Reputation: 696
I have a pyspark data frame as
| ID|colA|colB |colC|
+---+----+-----+----+
|ID1| 3|5.85 | LB|
|ID2| 4|12.67| RF|
|ID3| 2|20.78| LCM|
|ID4| 1| 2 | LWB|
|ID5| 6| 3 | LF|
|ID6| 7| 4 | LM|
|ID7| 8| 5 | RS|
+---+----+----+----+
My goal is to replace the values in ColC as for the values of LB,LWB,LF with x and so on as shown below.
x = [LB,LWB,LF]
y = [RF,LCM]
z = [LM,RS]
Currently I'm able to achieve this by replacing each of the values manually as in below code :
# Replacing the values LB,LWF,LF with x
df_new = df.withColumn('ColC',f.when((f.col('ColC') == 'LB')|(f.col('ColC') == 'LWB')|(f.col('ColC') == 'LF'),'x').otherwise(df.ColC))
My question here is that how can we replace the values of a column (ColC in my example) by iterating through a list (x,y,z) dynamically at once using pyspark?

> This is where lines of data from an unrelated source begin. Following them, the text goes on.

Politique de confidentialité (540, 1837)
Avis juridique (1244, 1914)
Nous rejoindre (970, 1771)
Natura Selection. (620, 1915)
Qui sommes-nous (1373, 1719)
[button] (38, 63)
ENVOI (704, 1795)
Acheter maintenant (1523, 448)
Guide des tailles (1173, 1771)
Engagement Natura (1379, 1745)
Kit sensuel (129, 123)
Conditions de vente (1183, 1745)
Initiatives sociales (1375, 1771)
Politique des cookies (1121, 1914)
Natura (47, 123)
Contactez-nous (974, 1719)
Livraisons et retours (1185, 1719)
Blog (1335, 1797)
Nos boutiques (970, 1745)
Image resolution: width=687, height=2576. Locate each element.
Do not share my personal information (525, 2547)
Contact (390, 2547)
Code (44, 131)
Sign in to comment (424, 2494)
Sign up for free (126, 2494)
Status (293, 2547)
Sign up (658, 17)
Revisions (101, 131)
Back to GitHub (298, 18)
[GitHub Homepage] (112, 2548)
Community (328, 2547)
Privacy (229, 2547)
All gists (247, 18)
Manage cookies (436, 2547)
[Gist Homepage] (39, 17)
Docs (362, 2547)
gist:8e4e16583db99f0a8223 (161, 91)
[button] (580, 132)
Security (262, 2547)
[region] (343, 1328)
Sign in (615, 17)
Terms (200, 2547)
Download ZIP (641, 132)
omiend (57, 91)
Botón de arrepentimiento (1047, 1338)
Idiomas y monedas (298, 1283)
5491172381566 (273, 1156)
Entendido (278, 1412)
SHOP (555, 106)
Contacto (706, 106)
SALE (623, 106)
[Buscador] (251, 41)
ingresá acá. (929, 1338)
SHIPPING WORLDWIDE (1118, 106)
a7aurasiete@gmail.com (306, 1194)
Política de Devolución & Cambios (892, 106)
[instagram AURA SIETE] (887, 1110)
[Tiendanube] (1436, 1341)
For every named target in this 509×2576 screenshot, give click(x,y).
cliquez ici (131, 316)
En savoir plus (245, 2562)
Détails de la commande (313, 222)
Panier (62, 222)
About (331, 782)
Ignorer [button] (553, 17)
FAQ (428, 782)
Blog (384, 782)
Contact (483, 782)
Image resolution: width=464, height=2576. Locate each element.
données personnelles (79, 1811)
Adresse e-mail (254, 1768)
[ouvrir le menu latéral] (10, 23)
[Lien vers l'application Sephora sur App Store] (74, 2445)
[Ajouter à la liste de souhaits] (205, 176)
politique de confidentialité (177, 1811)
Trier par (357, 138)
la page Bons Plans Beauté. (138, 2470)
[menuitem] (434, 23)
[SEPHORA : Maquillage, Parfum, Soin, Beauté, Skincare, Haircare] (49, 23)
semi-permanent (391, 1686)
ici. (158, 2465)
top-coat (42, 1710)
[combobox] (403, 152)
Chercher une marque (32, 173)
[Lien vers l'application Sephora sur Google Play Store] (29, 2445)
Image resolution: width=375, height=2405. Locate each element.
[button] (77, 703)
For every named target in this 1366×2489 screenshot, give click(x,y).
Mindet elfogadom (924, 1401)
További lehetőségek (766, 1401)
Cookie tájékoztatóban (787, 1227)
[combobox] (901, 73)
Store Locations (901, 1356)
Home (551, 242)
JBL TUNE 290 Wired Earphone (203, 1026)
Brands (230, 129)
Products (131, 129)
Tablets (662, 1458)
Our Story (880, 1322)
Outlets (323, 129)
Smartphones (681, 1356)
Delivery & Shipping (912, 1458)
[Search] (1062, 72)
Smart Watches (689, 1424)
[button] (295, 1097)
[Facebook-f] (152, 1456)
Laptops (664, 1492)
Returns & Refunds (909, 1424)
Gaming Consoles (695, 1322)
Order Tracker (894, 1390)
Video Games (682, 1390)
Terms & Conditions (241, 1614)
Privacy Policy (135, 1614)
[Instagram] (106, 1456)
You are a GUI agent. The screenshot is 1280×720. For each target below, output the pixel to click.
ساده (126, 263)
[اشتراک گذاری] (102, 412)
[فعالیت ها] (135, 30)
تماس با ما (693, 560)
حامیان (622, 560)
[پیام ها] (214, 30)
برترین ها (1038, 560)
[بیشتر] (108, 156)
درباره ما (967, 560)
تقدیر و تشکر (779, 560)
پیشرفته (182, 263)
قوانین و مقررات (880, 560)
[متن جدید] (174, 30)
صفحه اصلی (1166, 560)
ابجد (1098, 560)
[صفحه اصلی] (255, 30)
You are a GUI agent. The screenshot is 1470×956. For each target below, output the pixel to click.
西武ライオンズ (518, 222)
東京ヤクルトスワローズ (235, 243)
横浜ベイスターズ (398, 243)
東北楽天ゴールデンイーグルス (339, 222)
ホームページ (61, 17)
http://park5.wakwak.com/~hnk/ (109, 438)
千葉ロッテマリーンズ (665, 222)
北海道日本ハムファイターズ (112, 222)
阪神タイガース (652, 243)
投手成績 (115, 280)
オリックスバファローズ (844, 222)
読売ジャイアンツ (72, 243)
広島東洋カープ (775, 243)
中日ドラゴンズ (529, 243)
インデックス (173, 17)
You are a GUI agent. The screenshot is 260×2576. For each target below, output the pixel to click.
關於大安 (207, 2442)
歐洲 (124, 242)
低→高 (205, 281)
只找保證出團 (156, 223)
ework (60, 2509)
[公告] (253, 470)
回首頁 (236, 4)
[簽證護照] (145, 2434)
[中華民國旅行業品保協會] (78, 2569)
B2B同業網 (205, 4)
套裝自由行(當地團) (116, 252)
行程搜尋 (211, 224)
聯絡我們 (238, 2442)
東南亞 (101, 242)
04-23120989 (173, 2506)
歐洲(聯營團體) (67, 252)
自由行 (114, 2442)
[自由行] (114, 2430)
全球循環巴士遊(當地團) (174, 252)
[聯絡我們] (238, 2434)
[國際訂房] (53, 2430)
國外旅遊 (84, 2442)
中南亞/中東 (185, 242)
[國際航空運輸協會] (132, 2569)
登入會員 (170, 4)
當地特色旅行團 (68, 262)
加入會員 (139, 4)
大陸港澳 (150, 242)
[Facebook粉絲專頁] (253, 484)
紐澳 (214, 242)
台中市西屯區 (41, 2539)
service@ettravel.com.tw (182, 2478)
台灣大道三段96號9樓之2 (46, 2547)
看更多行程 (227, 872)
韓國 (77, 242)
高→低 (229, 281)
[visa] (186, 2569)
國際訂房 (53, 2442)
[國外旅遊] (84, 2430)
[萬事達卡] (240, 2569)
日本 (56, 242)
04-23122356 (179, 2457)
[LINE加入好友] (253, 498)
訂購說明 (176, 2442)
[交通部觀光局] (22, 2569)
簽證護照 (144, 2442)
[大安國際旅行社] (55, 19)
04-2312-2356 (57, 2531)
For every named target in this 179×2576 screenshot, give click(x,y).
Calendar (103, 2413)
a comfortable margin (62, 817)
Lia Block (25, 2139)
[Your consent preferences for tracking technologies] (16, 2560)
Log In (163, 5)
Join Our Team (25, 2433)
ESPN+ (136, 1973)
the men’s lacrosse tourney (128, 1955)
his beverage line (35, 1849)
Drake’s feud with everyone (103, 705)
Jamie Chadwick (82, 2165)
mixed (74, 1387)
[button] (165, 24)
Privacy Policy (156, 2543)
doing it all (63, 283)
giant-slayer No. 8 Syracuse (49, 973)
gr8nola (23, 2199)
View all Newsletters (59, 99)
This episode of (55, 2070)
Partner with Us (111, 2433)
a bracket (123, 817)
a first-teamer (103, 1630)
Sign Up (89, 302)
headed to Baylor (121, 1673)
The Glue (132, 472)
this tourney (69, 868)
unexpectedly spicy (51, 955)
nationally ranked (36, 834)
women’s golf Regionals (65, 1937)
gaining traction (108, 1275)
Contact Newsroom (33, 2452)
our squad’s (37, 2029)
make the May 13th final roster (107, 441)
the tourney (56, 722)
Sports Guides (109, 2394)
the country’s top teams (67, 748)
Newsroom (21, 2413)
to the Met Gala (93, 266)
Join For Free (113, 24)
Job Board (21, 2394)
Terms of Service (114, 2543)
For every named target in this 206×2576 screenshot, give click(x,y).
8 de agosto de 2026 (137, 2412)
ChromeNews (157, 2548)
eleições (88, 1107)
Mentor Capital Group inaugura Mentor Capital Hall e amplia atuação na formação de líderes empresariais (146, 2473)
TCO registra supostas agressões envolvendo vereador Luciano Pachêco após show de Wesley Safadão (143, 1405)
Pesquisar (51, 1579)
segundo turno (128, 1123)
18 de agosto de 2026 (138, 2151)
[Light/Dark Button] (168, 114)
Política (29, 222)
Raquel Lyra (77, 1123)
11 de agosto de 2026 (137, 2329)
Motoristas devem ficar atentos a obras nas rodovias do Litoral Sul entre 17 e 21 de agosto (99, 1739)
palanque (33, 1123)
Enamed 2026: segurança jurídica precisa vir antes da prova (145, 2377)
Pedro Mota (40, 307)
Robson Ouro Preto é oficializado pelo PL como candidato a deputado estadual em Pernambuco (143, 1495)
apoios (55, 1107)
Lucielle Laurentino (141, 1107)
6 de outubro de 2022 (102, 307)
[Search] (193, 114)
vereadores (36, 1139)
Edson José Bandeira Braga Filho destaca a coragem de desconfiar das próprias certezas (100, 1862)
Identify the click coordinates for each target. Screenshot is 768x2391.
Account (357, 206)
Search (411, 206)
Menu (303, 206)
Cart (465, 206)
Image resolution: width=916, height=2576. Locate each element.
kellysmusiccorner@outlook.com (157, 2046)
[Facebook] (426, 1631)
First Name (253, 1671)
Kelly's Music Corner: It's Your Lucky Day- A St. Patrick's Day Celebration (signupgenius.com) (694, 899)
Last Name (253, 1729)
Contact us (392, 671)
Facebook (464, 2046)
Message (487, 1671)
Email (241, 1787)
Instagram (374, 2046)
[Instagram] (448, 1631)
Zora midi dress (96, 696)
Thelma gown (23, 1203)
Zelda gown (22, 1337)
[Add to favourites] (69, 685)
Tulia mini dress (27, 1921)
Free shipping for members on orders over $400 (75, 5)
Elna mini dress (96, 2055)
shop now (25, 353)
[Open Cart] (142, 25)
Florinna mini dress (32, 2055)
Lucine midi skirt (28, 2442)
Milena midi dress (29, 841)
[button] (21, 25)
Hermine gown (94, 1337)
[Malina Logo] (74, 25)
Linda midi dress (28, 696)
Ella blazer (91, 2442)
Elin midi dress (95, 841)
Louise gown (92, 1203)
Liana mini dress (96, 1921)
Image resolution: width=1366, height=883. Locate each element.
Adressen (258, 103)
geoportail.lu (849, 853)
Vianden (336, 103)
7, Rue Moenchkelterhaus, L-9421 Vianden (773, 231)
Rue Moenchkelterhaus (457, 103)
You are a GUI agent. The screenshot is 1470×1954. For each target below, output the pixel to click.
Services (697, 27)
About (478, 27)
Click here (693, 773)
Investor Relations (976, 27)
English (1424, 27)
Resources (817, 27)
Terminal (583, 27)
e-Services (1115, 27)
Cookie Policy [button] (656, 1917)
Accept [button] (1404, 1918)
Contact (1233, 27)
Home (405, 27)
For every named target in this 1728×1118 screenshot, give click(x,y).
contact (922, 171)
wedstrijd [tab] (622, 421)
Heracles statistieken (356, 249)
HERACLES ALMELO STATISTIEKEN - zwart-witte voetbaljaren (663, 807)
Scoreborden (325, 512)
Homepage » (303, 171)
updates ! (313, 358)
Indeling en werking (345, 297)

What is the time complexity involved? Also, how can we truncate the decimal values in ColB to 1 decmial place?
Upvotes: 1
Views: 3033
Reputation: 1462
You can try also with a regular expression using regexp_replace:
import pyspark.sql.functions as f
replacements = [
("(LB)|(LWB)|(LF)", "x"),
("(LCM)|(RF)", "y"),
("(LM)|(RS)", "z")
]
for x, y in replacements:
df = df.withColumn("colC", f.regexp_replace("colC", x, y))
Upvotes: 1
Reputation: 547
Also you can use isin function:
from pyspark.sql.functions import col, when
x = ['LB','LWB','LF']
y = ['LCM','RF']
z = ['LM','RS']
df = df.withColumn('ColC', when(col('colC').isin(x), "x")\
.otherwise(when(col('colC').isin(y), "y")\
.otherwise(when(col('colC').isin(z), "z")\
.otherwise(df.ColC))))
If you have a few lists with too many values in this way your complexity is less than blackbishop answer but in this problem his answer is easier.
Upvotes: 1
Reputation: 32710
You can use replace
on dataframe to replace the values in colC
by passing a dict object for the mappings. And round
function to limit the number of decimals in colB
:
from pyspark.sql import functions as F
replacement = {
"LB": "x", "LWB": "x", "LF": "x",
"RF": "y", "LCM": "y",
"LM": "z", "RS": "z"
}
df1 = df.replace(replacement, ["colC"]).withColumn("colB", F.round("colB", 1))
df1.show()
#+---+----+----+----+
#| ID|colA|colB|colC|
#+---+----+----+----+
#|ID1| 3| 5.9| x|
#|ID2| 4|12.7| y|
#|ID3| 2|20.8| y|
#|ID4| 1| 2.0| x|
#|ID5| 6| 3.0| x|
#|ID6| 7| 4.0| z|
#|ID7| 8| 5.0| z|
#+---+----+----+----+
Upvotes: 1
Reputation: 42422
You can coalesce
the when
statements if you have many conditions to match. You can also use a dictionary to hold the columns to be converted, and construct the when
statements dynamically using a dict comprehension. As for rounding to 1 decimal place, you can use round
.
import pyspark.sql.functions as F
xyz_dict = {'x': ['LB','LWB','LF'],
'y': ['RF','LCM'],
'z': ['LM','RS']}
df2 = df.withColumn(
'colC',
F.coalesce(*[F.when(F.col('colC').isin(v), k) for (k, v) in xyz_dict.items()])
).withColumn(
'colB',
F.round('colB', 1)
)
df2.show()
+---+----+----+----+
| ID|colA|colB|colC|
+---+----+----+----+
|ID1| 3| 5.9| x|
|ID2| 4|12.7| y|
|ID3| 2|20.8| y|
|ID4| 1| 2.0| x|
|ID5| 6| 3.0| x|
|ID6| 7| 4.0| z|
|ID7| 8| 5.0| z|
+---+----+----+----+
Upvotes: 3